Closer to polling day, quite a few stories in the Telegraph described the ghost voting being attempted: Beep, beep, weep! How ghosts vote , Undeterred by goons, ghosts, gods (a ghastly story about hot tea torture by TMC cadres for refusing to hand over voters’ lists) Ghost rears head in final turnout figure, Devil lies in ghost-surge detail, and so on.
As for punditry, one article suggested that Mamata Banerjee was the worst thing to happen to West Bengal since the famine of 1943. Ruchir Joshi waxed eloquent in the Telegraph with sets of questions for her after the flyover collapse. (Rogue white elephant ) As recently as in the first week of May a report in the Hindu talked of anger and loathing in West Bengal.
Does goondagiri and corruption count for much more with journalists than it does with voters?
The other part of this story is that the reporting taken as a whole hinted at what might have counted with the voters. But the journalists were not sufficiently alive to that. A report in Mint on the headache the Narada sting created for the chief minister also offers the explanation that “Banerjee’s own popularity remains high, especially among rural voters, which she has earned by stepping up public spending.”
It was a significant point. The paper said that the Rs.2 trillion in new loans that the west Bengal government took even as it repaid half of the old ones left by the previous regime, was spent on building infrastructure in backward areas-- close to 4,000km of roads; 41 new super-speciality hospitals, and the state was set to achieve near 100% rural electrification within 2016. The paper quotes an official saying that the “economic and social multipliers” of such initiatives normally pay a rich political dividend.
Newspapers in the run up to the elections were also discovering how much the 2.5 million free bicycles to school-going children counted for, as also the cut-price food grains to 70 million economically backward families that the TMC manifesto talked about.

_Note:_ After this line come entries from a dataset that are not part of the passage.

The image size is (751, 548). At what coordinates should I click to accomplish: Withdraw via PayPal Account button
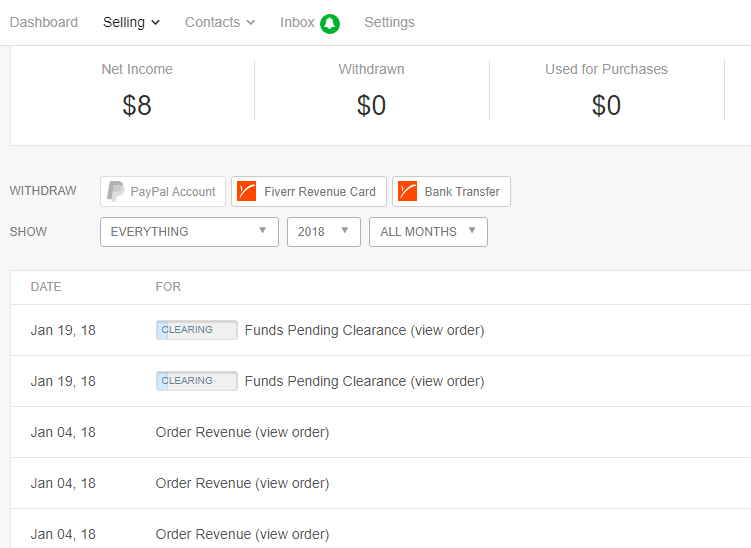point(163,192)
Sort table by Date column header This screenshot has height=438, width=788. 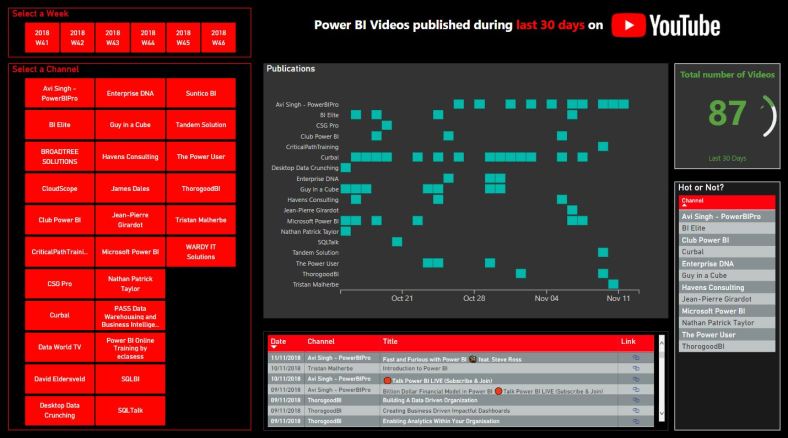pyautogui.click(x=278, y=342)
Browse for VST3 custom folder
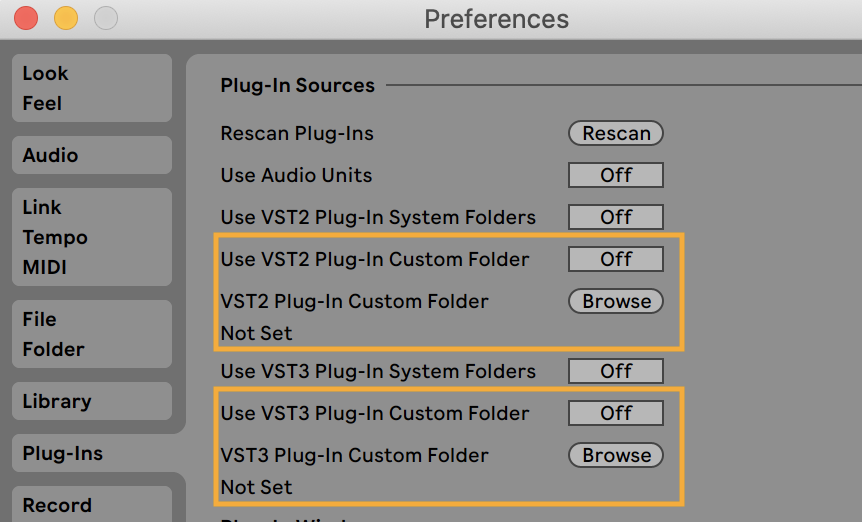The width and height of the screenshot is (862, 522). (x=616, y=455)
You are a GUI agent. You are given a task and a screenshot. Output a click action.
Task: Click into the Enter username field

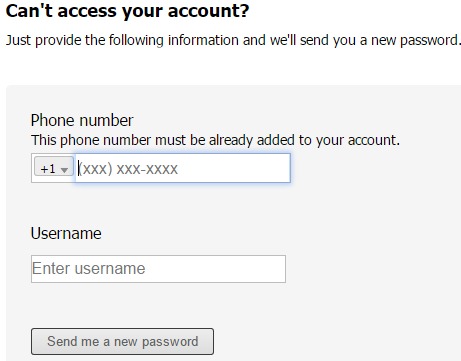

The Hindu and others also reported rural voters talking about what the cycle bonanza had meant to them. One hint comes from the claims Mamata herself would make in talking to voters (Mamata Banerjee tells Jangalmahal what she did that Left Front and BJP didn’t ), whether or not the press bought her claims, her audience might have.
And then, she walked to woo reporters, some 400 km was the claim. Her electioneering was not confined to helicopters.
As for the Muslim vote, the Hindu had a long list of sops or benefits (depending on your point of view) that this government had showered on the community. The Indian Express had two reports describing the pluses and minuses of Muslim lives in the state.
But as much as all of this, another major indication for the handsome re-election is mentioned several times by voters to reporters in stories (including in the Hindu’s cycle story above) –they are not about to re-elect the Left Front yet after their 30 years of experience with that party. Five years for them is not long enough basis for rejecting a party.
But evidently what looms large for the voter is not what the reporter thinks is the big takeaway from his or her election time visits.